I've spoken with countless people who don't want to engage with Facebook and have stopped coming to Nest because of the behaviour of these individuals. And I don't know the best way to challenge this, as many have put a lot of time and effort to do this in the past, and this behaviour still continues.

One thing to add (which might just be me misunderstanding you), there is no "official version" of what the event should be, even if some people post/act as if their way is the official way.

A

Amandasm Thu 20 Jun 2019 8:12AM

I like @franellis idea of not deleting threads but perhaps putting something like "concluded" in the title to show a thread has run its course. I don't know if there's the ability to freeze a thread in Loomio? That can be helpful for a discussion that's getting too broad/disorganised to be useful - no deleting but stopping new posts from being added so people can start a fresh thread with more focus.

TA

Tom Allen Thu 20 Jun 2019 4:34PM

loomio has loads of features and is easy to extend too, I intend to start playing more with this in August.

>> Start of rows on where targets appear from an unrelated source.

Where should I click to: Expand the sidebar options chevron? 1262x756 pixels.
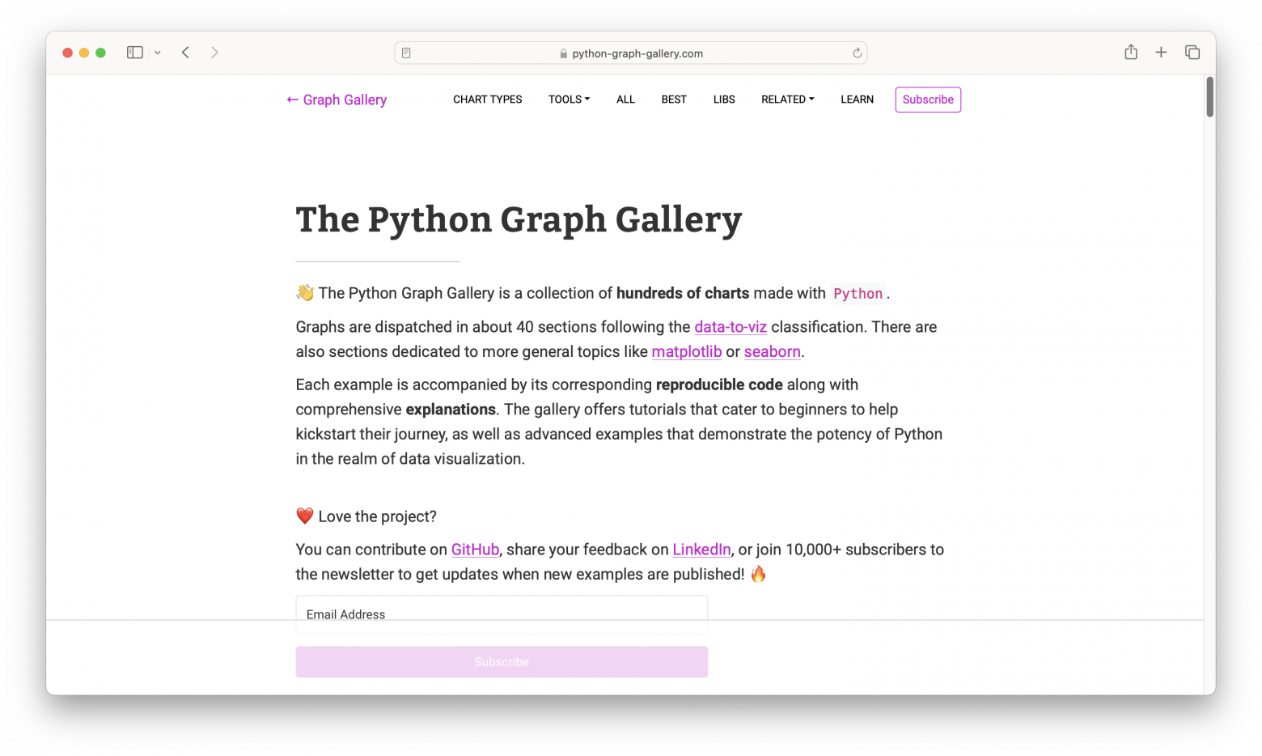pos(158,53)
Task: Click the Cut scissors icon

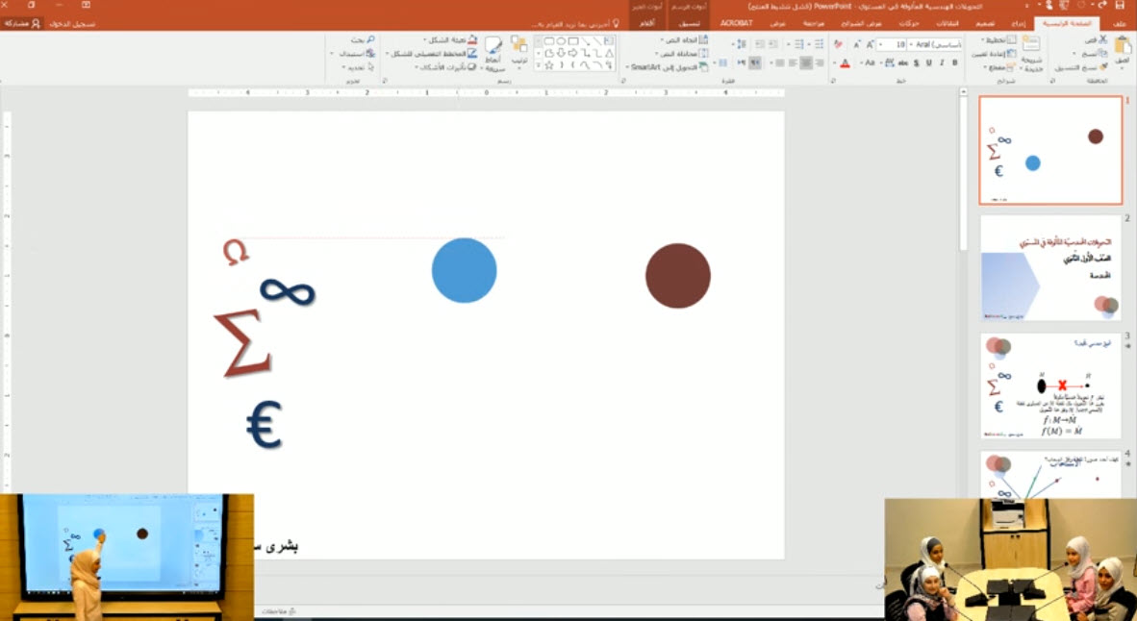Action: 1101,41
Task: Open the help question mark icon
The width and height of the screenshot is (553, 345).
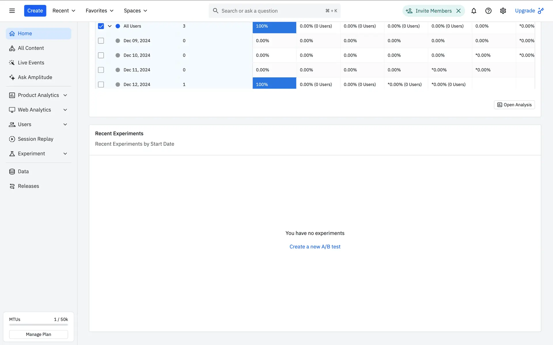Action: click(488, 11)
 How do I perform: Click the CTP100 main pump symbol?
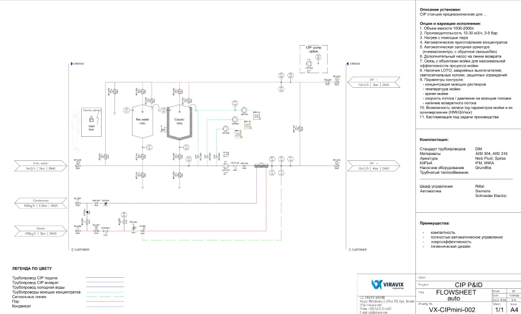point(225,166)
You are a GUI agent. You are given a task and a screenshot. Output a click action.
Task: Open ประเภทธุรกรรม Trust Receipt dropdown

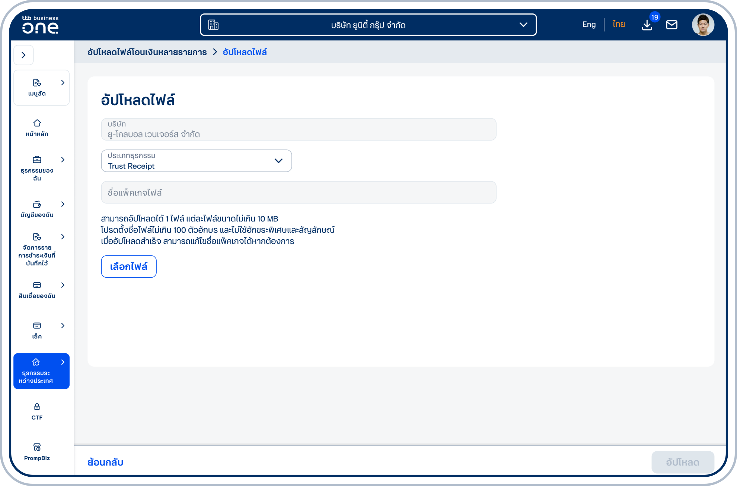point(196,161)
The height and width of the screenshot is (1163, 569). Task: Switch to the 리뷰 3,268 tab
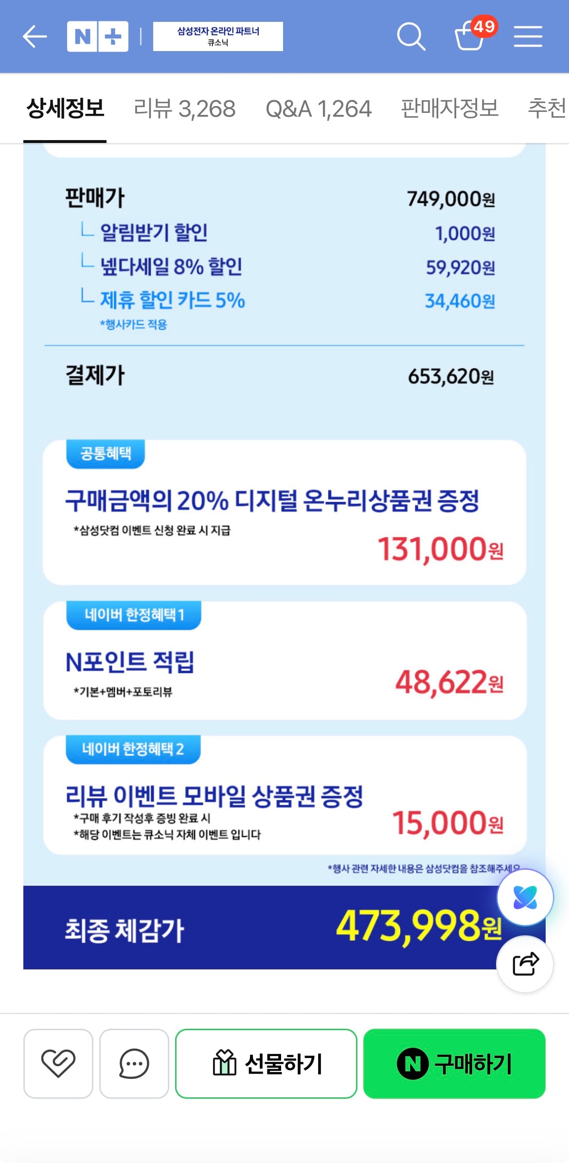click(x=185, y=108)
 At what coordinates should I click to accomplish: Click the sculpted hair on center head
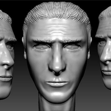pyautogui.click(x=57, y=13)
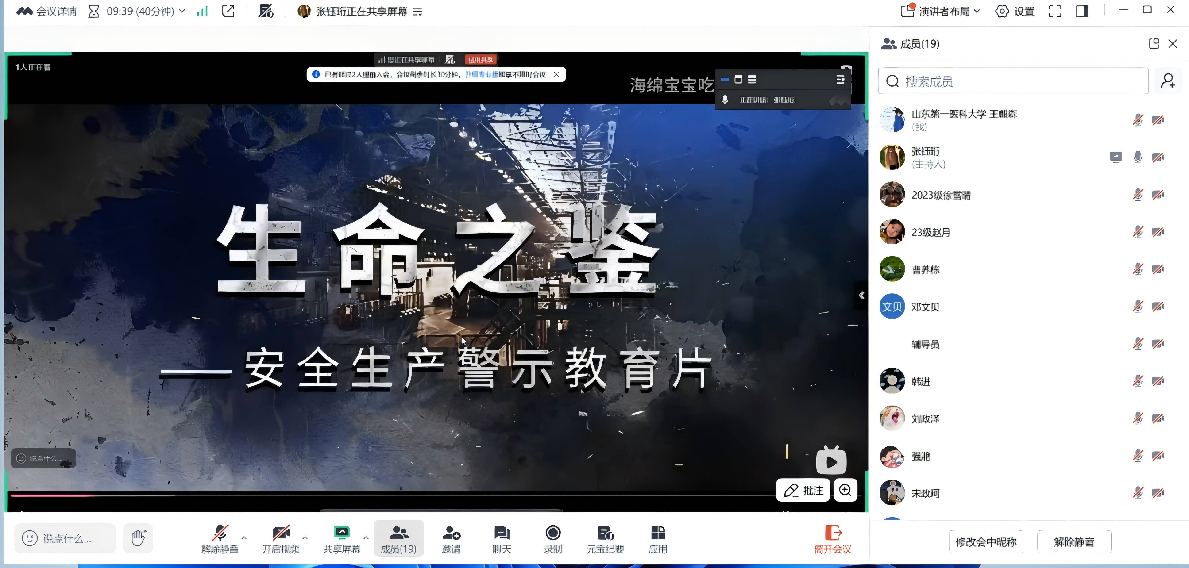Pop out the members panel
1189x568 pixels.
point(1153,43)
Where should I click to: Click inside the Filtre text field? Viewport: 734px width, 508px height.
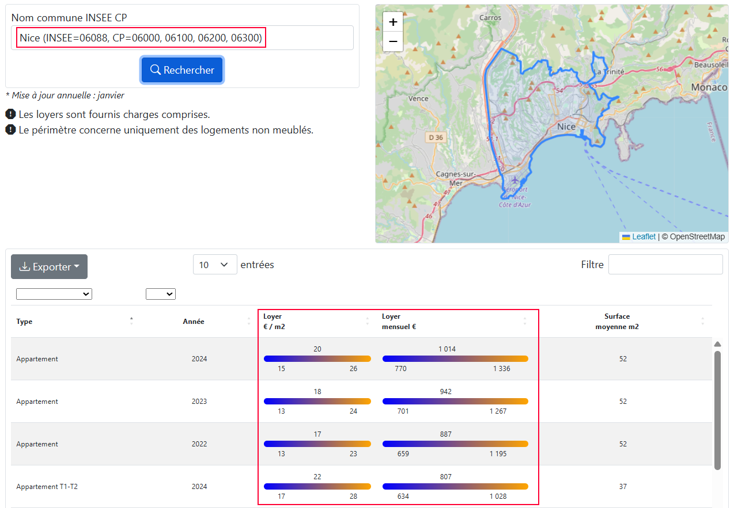point(665,264)
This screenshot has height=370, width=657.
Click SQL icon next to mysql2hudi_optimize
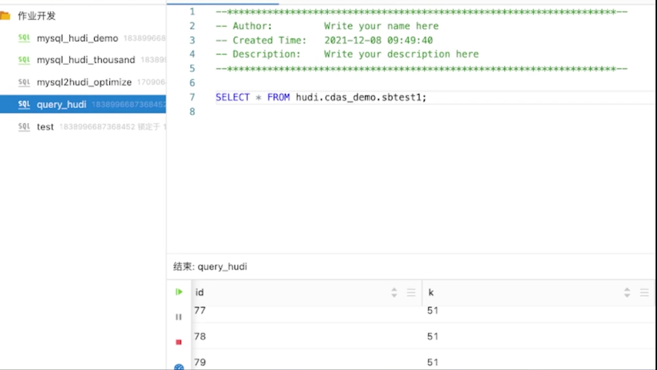[24, 82]
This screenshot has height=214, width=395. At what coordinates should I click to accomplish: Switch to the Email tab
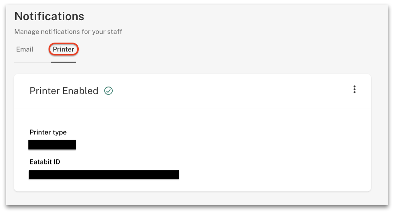[25, 49]
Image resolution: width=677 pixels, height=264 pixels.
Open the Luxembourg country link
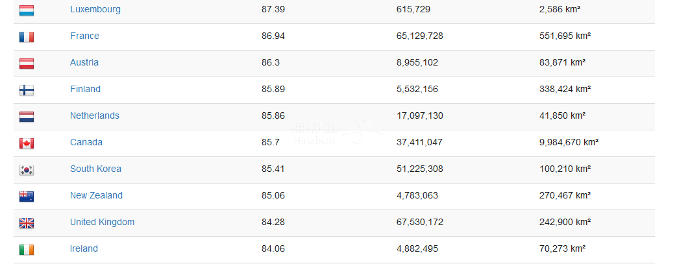tap(95, 9)
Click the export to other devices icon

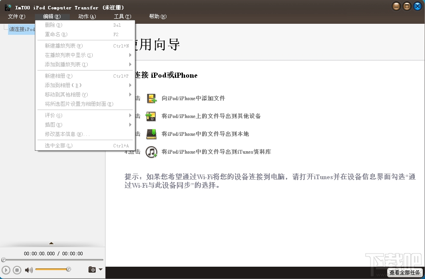(151, 116)
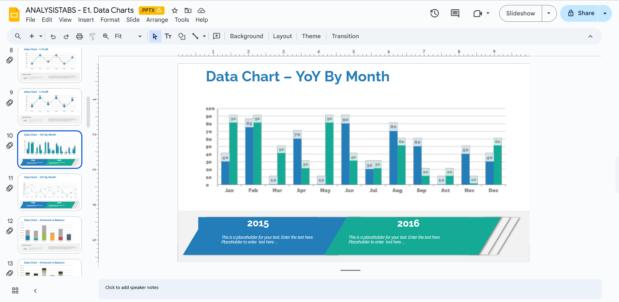Click the redo arrow icon
Viewport: 619px width, 302px height.
click(66, 36)
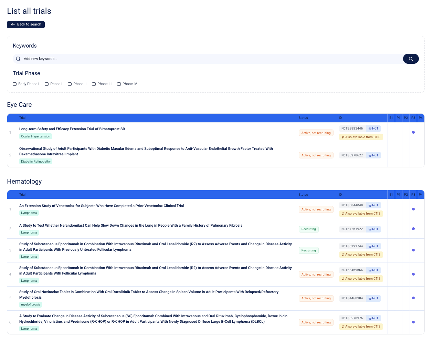Select the P3 column header in Hematology table
The image size is (433, 341).
point(413,194)
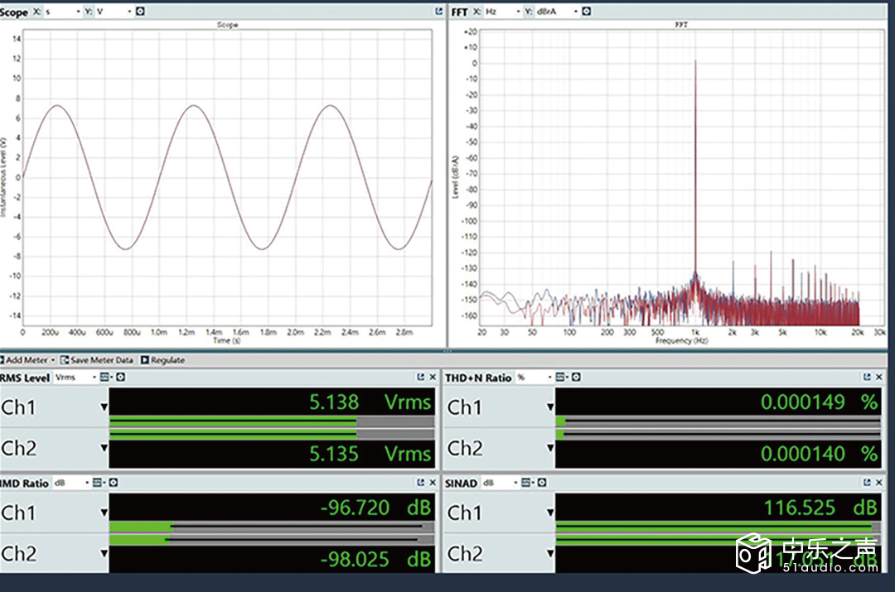Open FFT graph settings gear icon
Image resolution: width=895 pixels, height=592 pixels.
(x=587, y=12)
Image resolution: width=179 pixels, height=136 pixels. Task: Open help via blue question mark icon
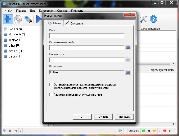click(153, 19)
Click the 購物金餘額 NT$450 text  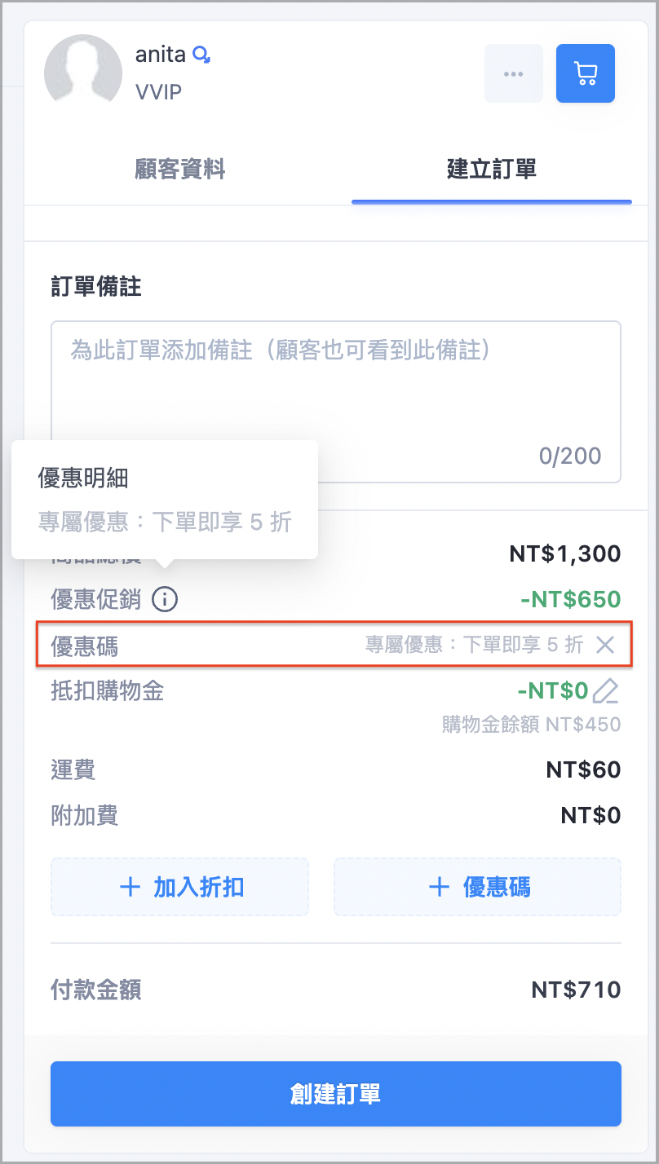[x=532, y=724]
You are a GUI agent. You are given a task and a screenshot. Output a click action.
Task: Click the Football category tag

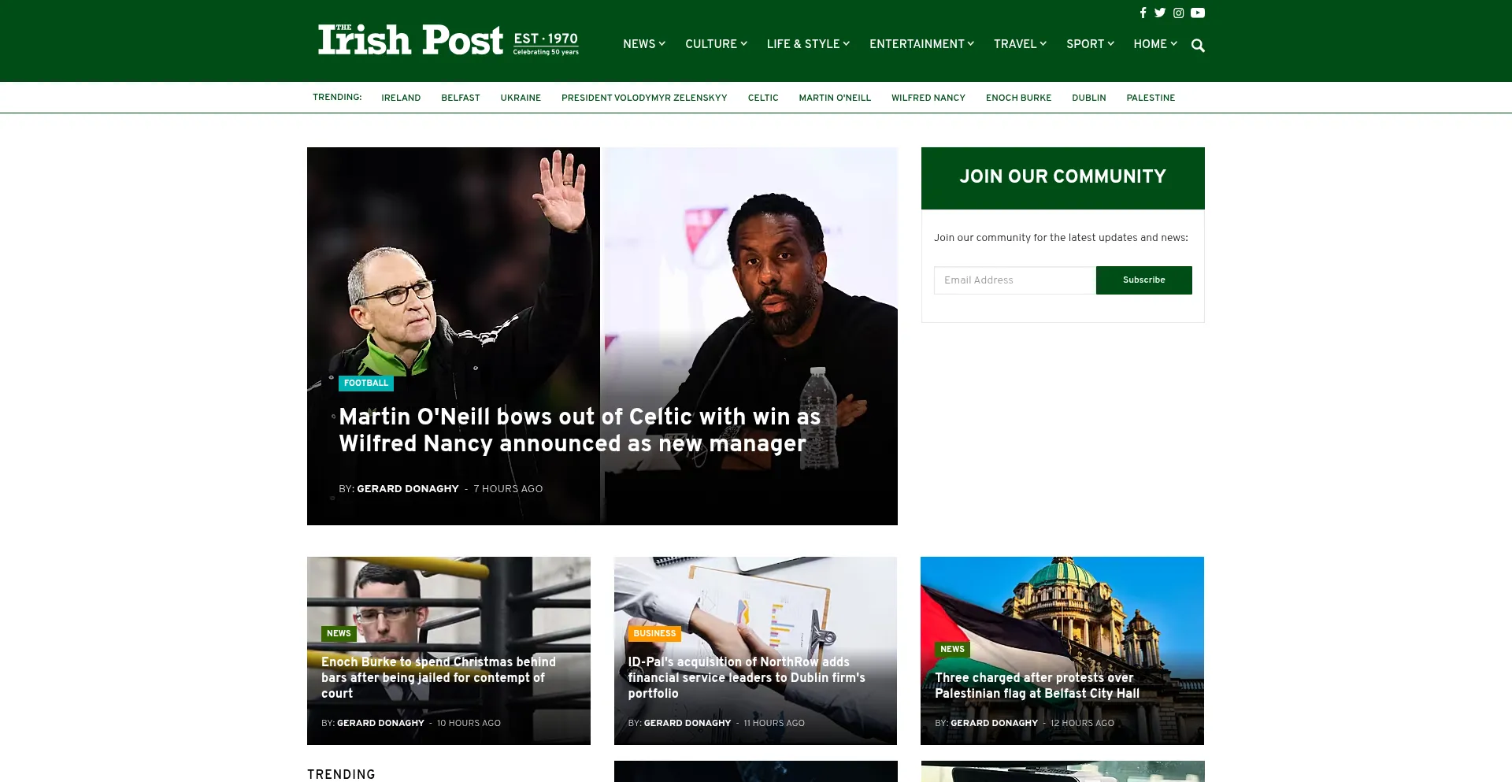[366, 384]
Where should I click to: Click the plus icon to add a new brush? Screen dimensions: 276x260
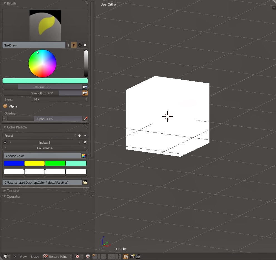pos(80,45)
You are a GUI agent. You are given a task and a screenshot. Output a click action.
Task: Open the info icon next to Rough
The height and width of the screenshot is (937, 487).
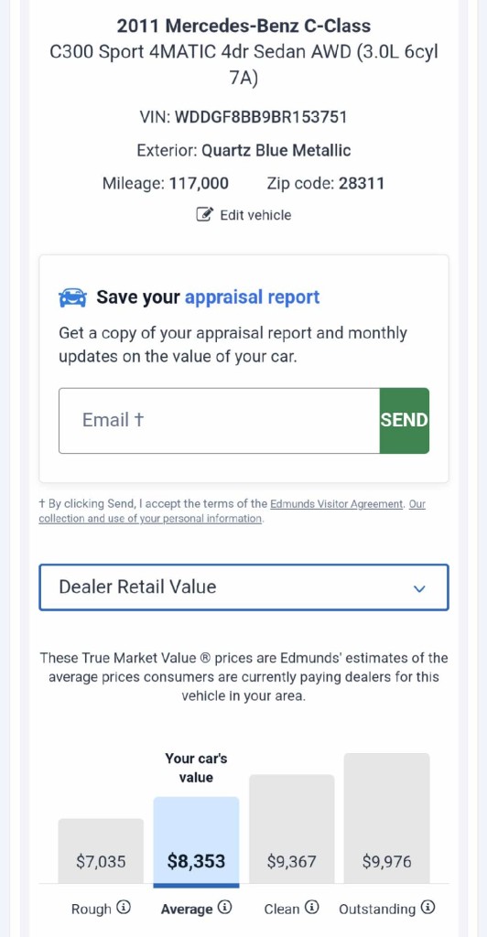[123, 908]
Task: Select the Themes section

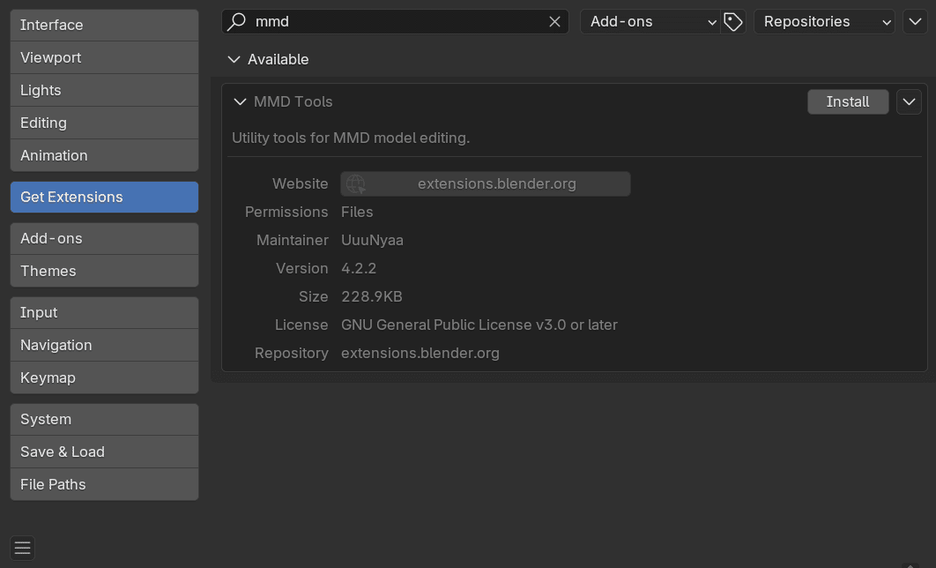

If you want to look at a really different way of debating things in the mean time, look at kialo.com there are so many other options than threaded comments like FB and this loomio

CM

Claire McAllen Mon 8 Jul 2019 8:16AM

I agree so much with what is being said here. There is a small group of people shutting down discussion because it goes against their personal views and they don't like what is being said.

And it is then followed up with: these people are volunteers. As if being unpaid means there are no consequences to the choices that have been made.

Up until a few months ago I was reading comment to others and I was shocked at the ferocity and how nasty they became almost instantly.

But it wasn't until i said something that was disagreed with that I suddenly felt the full force of it and the closing of ranks.

One minute I was safely on one side of the wall and part of the 'clique' and the next minute I was thrown from the ballistrads.

That is when you feel the full force of suppression and that accusation that you are an enemy destroying nest.

I have tried to say time and again that because there is a disagreement it doesn't mean you dislike a person

But frankly, I'm not sure that some people have that level of maturity .

This shutting down of conversation because you don't like where the discussion is censorship.

Especially if you are trying to shut down the debate on loomio which is specifically where open debate is supposed to be

And even more so if the discussion is polite.

I am also thinking of leaving nest community as I feel bullied by this

TA

Tom Allen Mon 8 Jul 2019 10:52AM

Totally agree with everything you said there. Sending consentual hugs!